* PROVIDED PASSAGE

DR. SIEBER: Right. That is a time
consuming modification to put all of those things in
there, and there are tons of them.
MR. NOSKO: Yes. The increased condensate
and feed water flow also requires us to increase the
capacities of the condensate demineralizer systems at
both stations. Dresden and Quad Cities use four
stages of feed water heating.
The uprate increases extraction steam flow
from the low pressure turbines to the feed water
heaters, and this raises the internal pressure of the
heaters.
For our two lowest pressure feed water
heaters, that pressure increase is small enough so
that the heaters will continue to operate within their
existing design rating.
This is not the case for our two highest
pressure heaters, and so we are making modifications
to allow us to increase the pressure ratings of those
heaters.
We are increasing the capacity of the
bravo heater and normal drain valves at the Dresden
station to maintain heater normal water level control,
and avoid the need to bias open our emergency spills.
Because of similar changes already made at
the Quad Cities station that modification isn't needed
there. A change that is being made at the Quad Cities
station, but not at Dresden, is the staggered feed
pump low suction pressure trips.

* DATASET EXCERPT
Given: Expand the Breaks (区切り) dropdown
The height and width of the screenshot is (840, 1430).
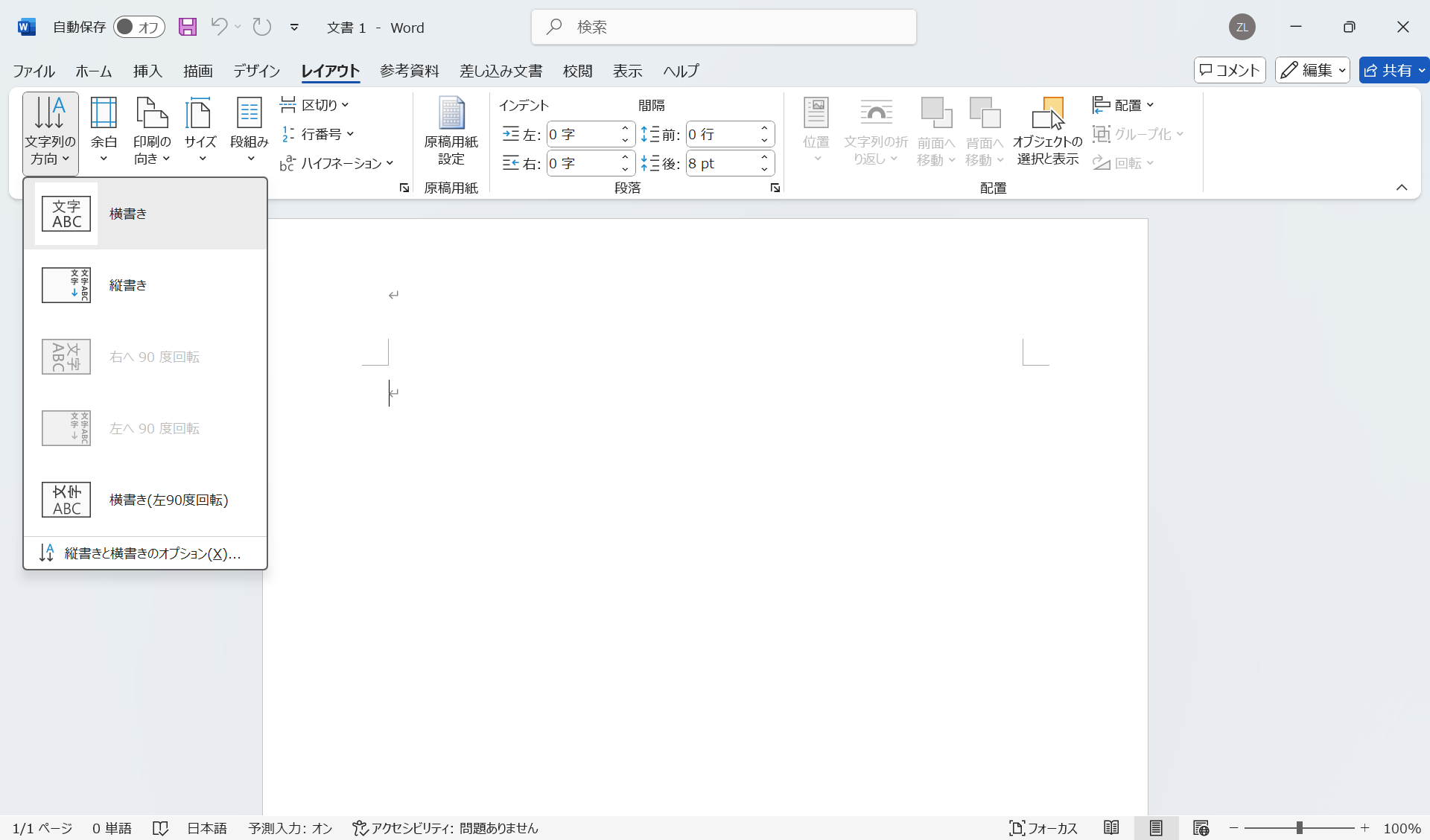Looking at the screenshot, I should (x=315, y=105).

* SET OF TASKS
A: Summarize the transcript excerpt in two sentences.
B: Reproduce the transcript excerpt from "This is not" up to and including "our emergency spills.".
C: According to the transcript excerpt, how many stages of feed water heating do Dresden and Quad Cities use?

* SOLUTIONS TO THE EXERCISE
A: The uprate increases condensate and feed water flow, which requires more condensate demineralizer capacity at Dresden and Quad Cities. It also increases extraction steam flow and raises heater pressures: the two lowest pressure feed water heaters stay within their existing design rating, but the two highest pressure heaters are being modified for higher pressure ratings, along with further station-specific changes at Dresden and Quad Cities.

B:
This is not the case for our two highest
pressure heaters, and so we are making modifications
to allow us to increase the pressure ratings of those
heaters.
We are increasing the capacity of the
bravo heater and normal drain valves at the Dresden
station to maintain heater normal water level control,
and avoid the need to bias open our emergency spills.

C: Four stages.